Пока «Роллс» медленно едет по оживленным улицам Лондона, мои мысли возвращаются к моему приезду сюда.
Лондон оказался для нас настолько идеальным местом, что разведчики вернулись со своей миссии с общим посланием — выбор был очевиден. Это был огромный международный город, расположенный достаточно близко к побережью, через который проходило множество законных грузов, чтобы отвлечь от нас внимание, и, что немаловажно, это была точка входа в остальную Европу.
Но это также была очень спорная территория, где почти каждая банда, мафия, картель и преступное предприятие боролись за одну и ту же чертову землю, одни и те же деньги, одну и ту же власть, независимо от глобальной легитимности или нет.
Картель “де Силва“ стоял за спиной крупнейшей преступной сети в Америке. Как только мы исчерпали конкуренцию на Севере и Юге, мы стали искать возможности расширения на Востоке.

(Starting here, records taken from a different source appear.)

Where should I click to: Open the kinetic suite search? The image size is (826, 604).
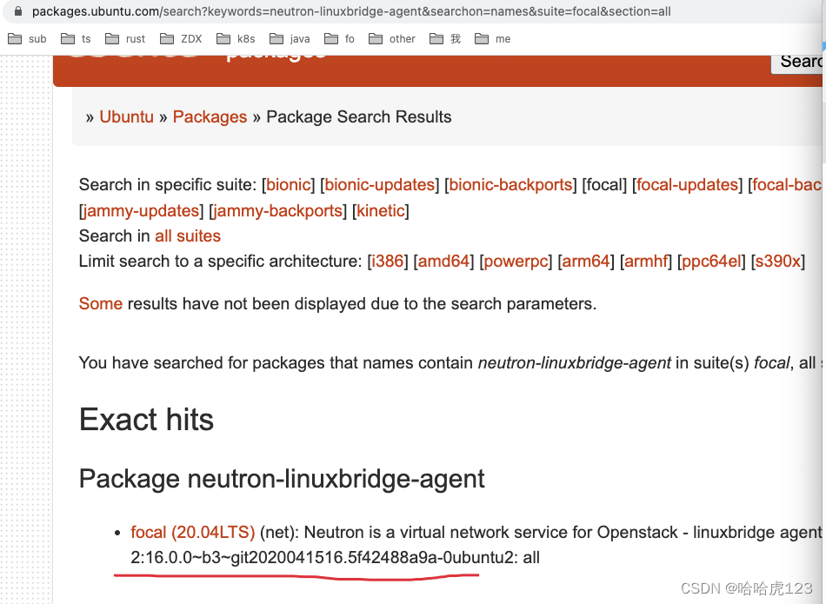pos(380,210)
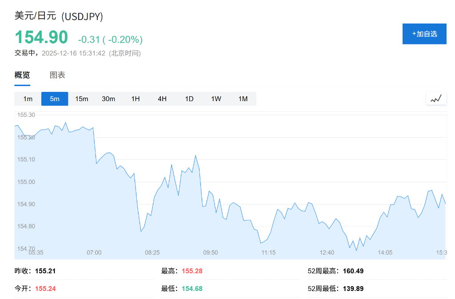455x299 pixels.
Task: Switch to the 概览 tab
Action: [x=22, y=75]
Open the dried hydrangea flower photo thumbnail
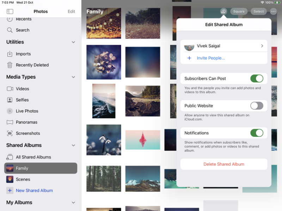This screenshot has width=282, height=211. pos(104,62)
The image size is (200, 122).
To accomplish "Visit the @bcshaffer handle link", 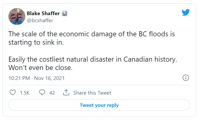I will [40, 20].
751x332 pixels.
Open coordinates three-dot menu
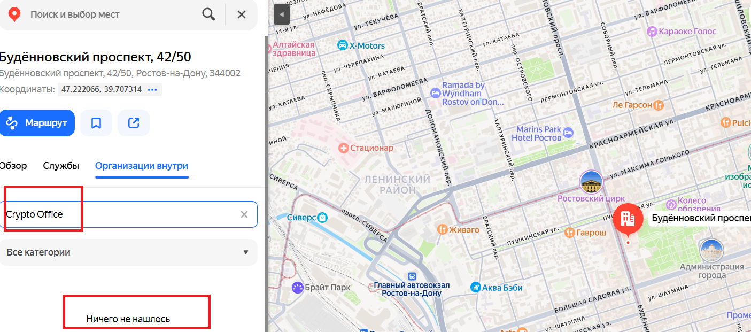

О своем присутствии в Лондоне мы заявили тонко, взорвав в разных местностях более пятисот килограммов привозной бомбы. Итальянской, армянской, русской, английской — это не имело значения.
Тьяго де Силва был здесь, и им нужно было это знать.
С тех пор нам пришлось бороться за каждый квадратный дюйм новой территории, которую мы приобрели в Европе. Это был тяжёлый год крови, грязи, пота и смерти.
И я наслаждался каждой чертовой минутой этого.
Адреналин, огромный напор адреналина.
Всплеск азарта при уничтожении врага, будь то один человек или целая армия.
Об их криках, когда они просят о пощаде, а я не даю им пощады, о смехе им в лицо, когда я вырываю им глотки и омываю руки в их крови, о том, как они умирают от моей руки.
Теперь они все стали бояться меня, того, кого они называют «
Европейское подразделение картеля де Силва принадлежит мне и только мне. Мой отец остается в Колумбии и курирует эту часть бизнеса, а я продолжаю развивать здесь свою империю.
Я король, который не сидит на троне. В ту минуту, когда я освоюсь в этой руководящей позиции, мне перережут горло.
Комфорт — враг амбиций, и маниакальное чувство насилия, которое вызывает у меня насилие, подпитывает меня к новым высотам. Я не остановлюсь, пока Европа не станет полностью нашей.
Полностью
Я полностью поддерживаю репутацию абсолютно безжалостных и беспощадных игроков, которую мы заработали с тех пор, как находимся здесь, она родилась как из необходимости, когда мы противостояли более старым игрокам, так и из чисто инстинктивной жажды мести.
Потому что настоящая причина, по которой я нахожусь в Лондоне, помимо возможностей, денег и власти, причина, по которой я агитировал за то, чтобы именно этот город стал основой нашего расширения, а не другой город, очень проста.